Ashley Smith haunts Canada’s total peace of mind

For the second time, Canada is trying to investigate the death of Ashley Smith. The inquest starts today. The coroner leading the inquest says Smith’s death was a tragedy. The lawyer representing Smith’s family says it was a case of “absolute torturous circumstances.”

On October 19, 2007, 19-year-old Ashley Smith, an inmate at the Grand Valley Institution for Women, in Kitchener, Ontario, Canada, tied a rope around her neck and choked herself to death. Seven guards watched and actively did nothing as all this transpired.

Some called her death inhumane, while others hoped her death would haunt Canada. Now, more than five years later, it’s unclear that even the Canadian prison system feels particularly haunted by Ashley Smith’s death.
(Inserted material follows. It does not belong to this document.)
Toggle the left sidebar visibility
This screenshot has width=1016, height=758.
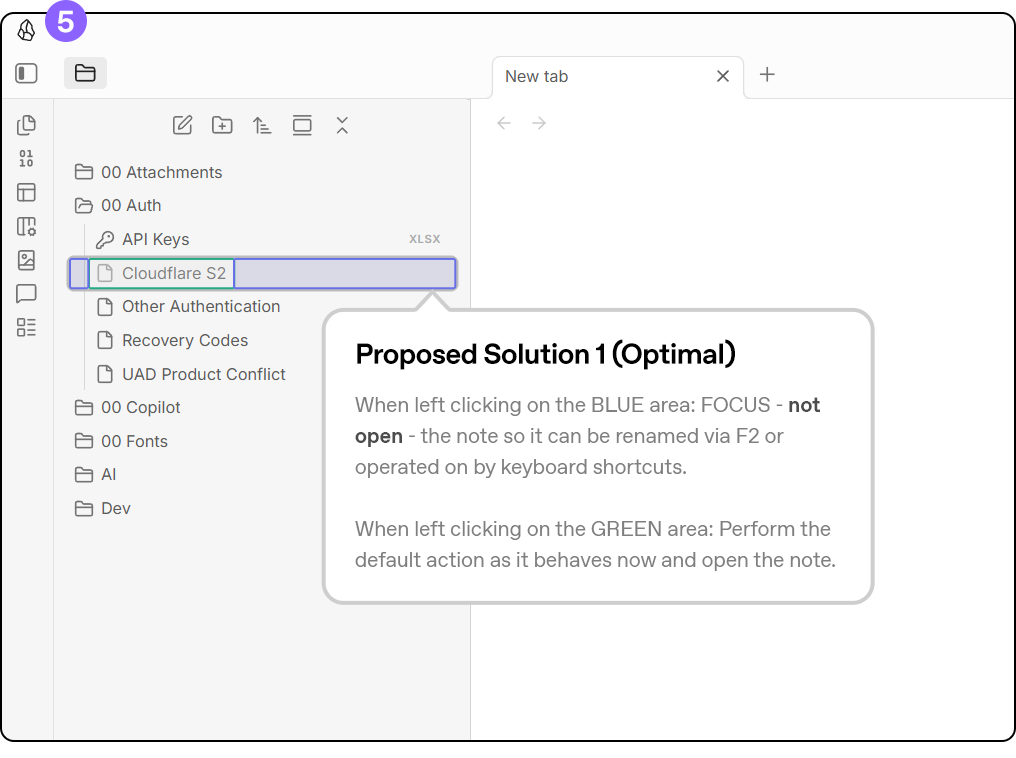(26, 73)
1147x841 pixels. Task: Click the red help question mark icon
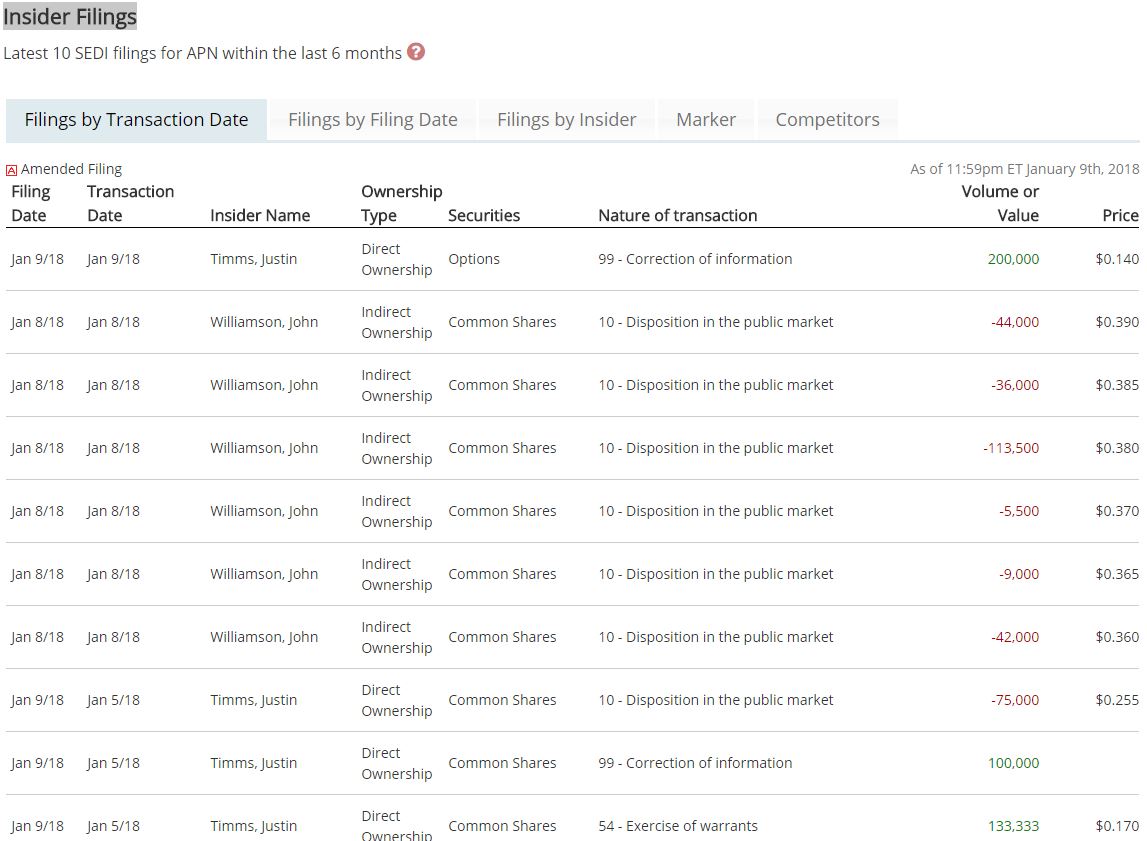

What has been clear from the start is the State’s attempt to shut down the investigation. From the beginning to today, the State has fought tooth and nail to bury any evidence of the event.

What emerged early today was evidence that “the State cares.” In the early days after the release of `shocking’ and `damning’ videos that showed how Ashley Smith died, Don Head, Commissioner of Correctional Service Canada, wrote to the guards to express his concern for their well-being. Did he communicate with Ashley Smith’s family? No. Did he speak with the Press or, in any other way, with the public? No. But he did write to the guards, to make sure they weren’t traumatized … by the public attention to their practices, that is.

This is reminiscent of the European police inspector who, during the Algerian national liberation struggle, went to the psychiatrist, Frantz Fanon, for help. The inspector complained that his work, torturing Algerians, was negatively impacting his home life. Part of the problem, according to the inspector, was that torturing was exhausting. He wanted the doctor to help him: “As he had no intention of giving up his job as a torturer (this would make no sense since he would then have to resign) he asked me in plain language to help him torture Algerian patriots without having a guilty conscience, without any behavioral problems, and with a total peace of mind.”

Are these men tortured by remorse? … The sick police agents were not tormented by their conscience. If they continue their professional practices outside their offices or their workshops—which happen to be torture rooms—it is because they are victims of overwork. “ They “manifest an exemplary loyalty to the system.”

Grand Valley Institution for Women is a prison for adult women. Weeks before being shunted into the adult prison system, Ashley Smith wrote in her journal, “If I die then I will never have to worry about upsetting my mom again.”

Ashley Smith rests in peace, and the system that killed her wants to get back to work, without having a guilty conscience, with a total peace of mind.